The Daily Gamecock

Columbia Museum of Art hosts video game design panel

Desingers with USC ties discuss accomplishments

Video game designers who have worked on effects and graphics for entertainment hits including Spike TV’s “1,000 Ways to Die,” “Avatar,” and “Grand Theft Auto IV” held a panel Tuesday night at the Columbia Museum of Art discussing what they’ve accomplished.

The electronic phenomena that tend to eat students’ free time is a lot more than just defeating the final, cheap boss or owning other players via online multiplayer matches — they require design and creativity on sound, physics, algorithms and even tree designs. The designers — some of them with ties to USC — elaborated on how they’ve applied their talents in the real world.

Steve Klipowicz is a USC media arts graduate. Now he’s the art director of Interactive Data Visualization, the creators of SpeedTree. SpeedTree has created trees seen in “Avatar,” the “Pirates of the Caribbean” movies and many video games including “Grand Theft Auto IV” and “Batman: Arkham Asylum.” Game developers use the program to put realistic vegetation into their games, Klipowicz said.

“The margin is getting thinner. Games and movies are getting closer to each other,” he said about improvements in graphics.

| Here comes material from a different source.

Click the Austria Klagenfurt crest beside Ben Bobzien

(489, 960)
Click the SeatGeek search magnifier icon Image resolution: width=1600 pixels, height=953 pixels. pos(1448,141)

Michael White, an artist with SunnyBoy Entertainment, talked about his background as a motion designer and how his company works on Spike TV’s “1,000 Ways to Die” by creating the title sequences and death reenactments.

“You wouldn’t believe some of the comments — ’Can I bleed a little bit more,’ ’Can we get more blood?’” White said.
His company is also working on the TV show “Around the World in 80 Ways.”

USC computer science graduate and Void Star Creations creative director Drew Card had a demo of his “Poker Smash” game, a Tetris look-a-like that played its way onto Xbox 360 Arcade.

Patrick Walsh, Walsh Family Media’s founder and a USC business graduate, talked about entrepreneurship in creative writing with family media while showing a 2001-themed video he made of Cocky.

The Columbia Design League held the panel to expose people, especially USC students who were there, to the video game design industry.